At the August 2011 FDA meeting, adviser Jason Connor, a statistician who designs clinical trials, pressed that question, a transcript shows.

"Has the FDA ever said your post-approval study is so awful, we're removing your product from the market?" Connor asked. "You know, what is their honest-to-God incentive to do this well?"

FDA official Danica Marinac-Dabic answered that the FDA could rescind approval, but had never done so.

Several women at the meeting testified that they were thrown out of the implant studies for reporting problems.

One of them, Susan Appelt of Mount Juliet, Tenn., is now 61. In a recent interview, she said she was "not anti-implants," but that after she switched from saline to silicone gel, she suffered joint pain, dizziness, heart palpitations, vision problems, and muscle spasms. She finally paid to replace her $6,000 gel implants with saline, began feeling better, and was dropped from the study by her Vanderbilt University plastic surgeon.

"I emailed, wrote, and called Allergan. I told them about my problems. No one ever responded," Appelt said.

Company officials, for their part, stressed that smaller studies supported the approval of gel implants.

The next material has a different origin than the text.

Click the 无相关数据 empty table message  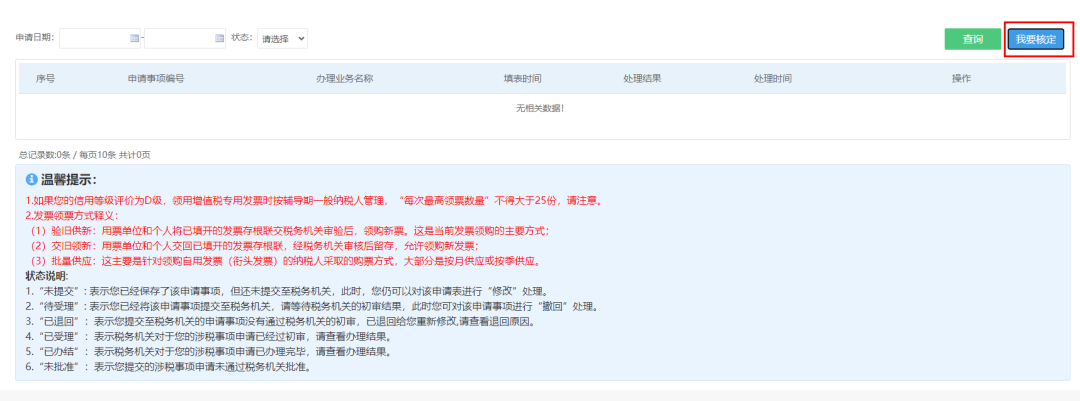pyautogui.click(x=540, y=108)
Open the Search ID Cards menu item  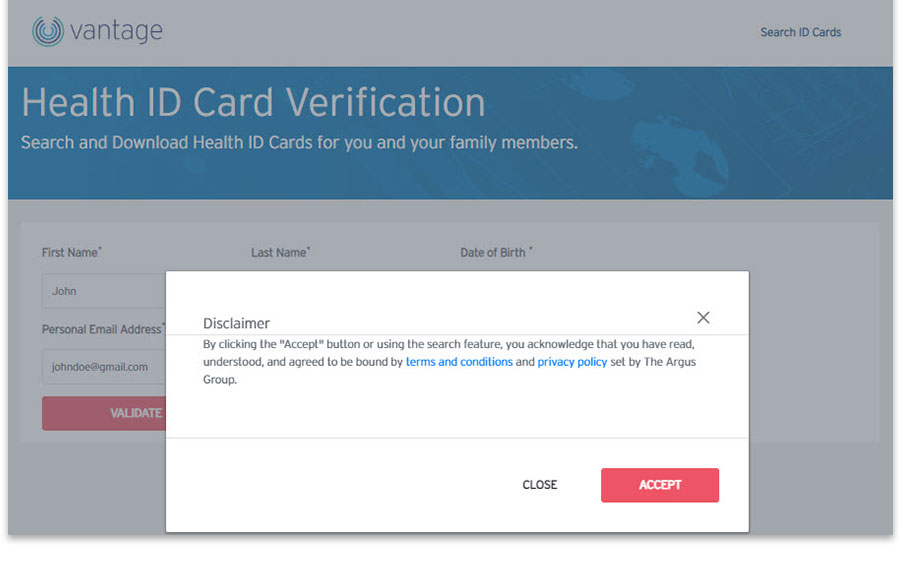801,32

After that 2011 meeting, the FDA commissioned Tufts Medical Center researchers to review all available studies of health outcomes in women with gel implants. But the review was funded by the Plastic Surgery Foundation with money from implant makers, hardly neutral sources.

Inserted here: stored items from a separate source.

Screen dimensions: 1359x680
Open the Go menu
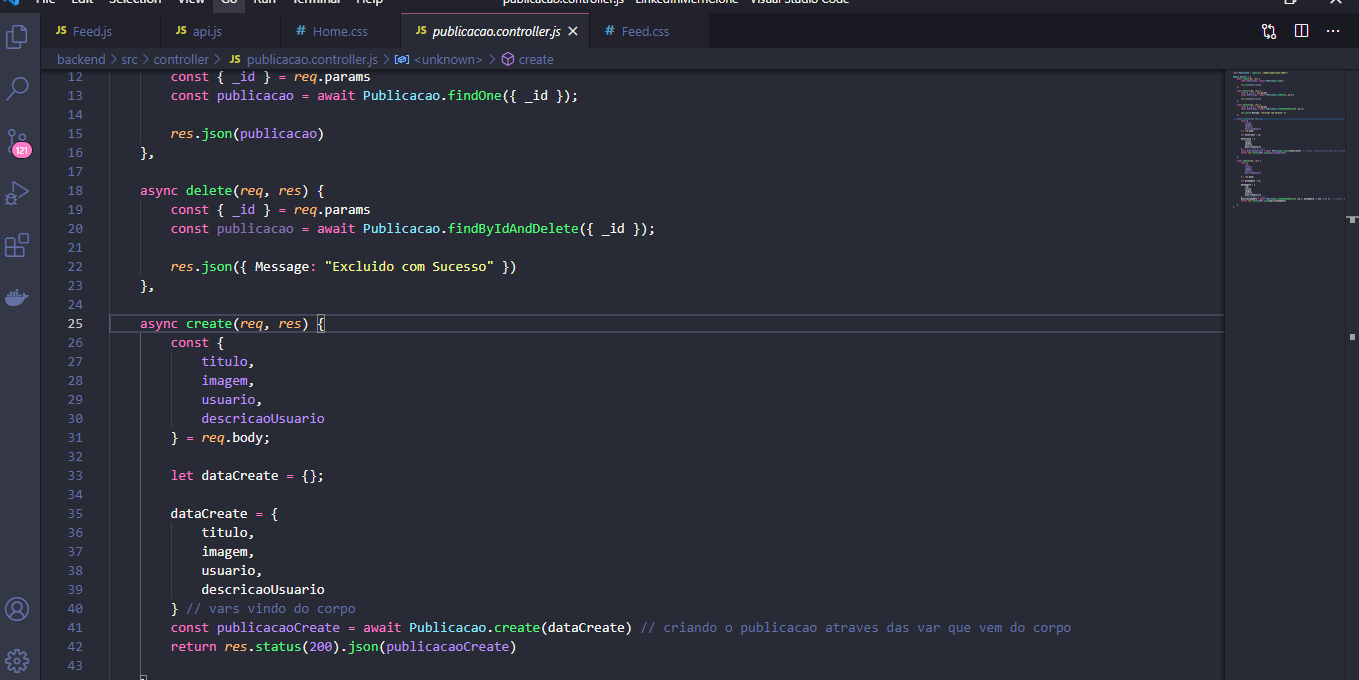coord(228,2)
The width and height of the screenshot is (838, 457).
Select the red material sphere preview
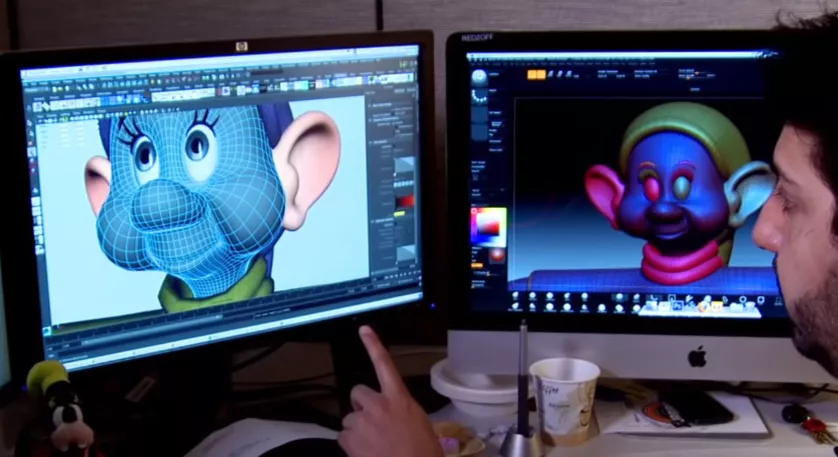tap(497, 255)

Previous comprehensive reviews of the implant medical literature had been published, the best known being the Institute of Medicine's in 1999. These analyses had concluded that studies show no significant links to rare diseases, but are too limited or flawed to settle the matter.

Tufts' assessment, published last year in Annals of Internal Medicine, reached the same conclusion, although it found "suggestive evidence" that implants increase rheumatoid arthritis, Sjögren's syndrome, and Raynaud syndrome.

"Therefore, in 2015, the FDA notified breast implant makers that they are no longer required to conduct studies to" look for associations, an FDA representative said in a recent email. The agency continues "to monitor for these adverse events" using methods such as voluntary reports from doctors and patients, the email said.

The demise of the manufacturers' large studies — noted in fine print in an FDA online database— came as news to Connor.

"I think it would have been fair for the FDA to publicly announce that the studies that were part of approval have essentially ended without the implant makers fulfilling their obligation," he said. "It was very clear to me that the makers never tried."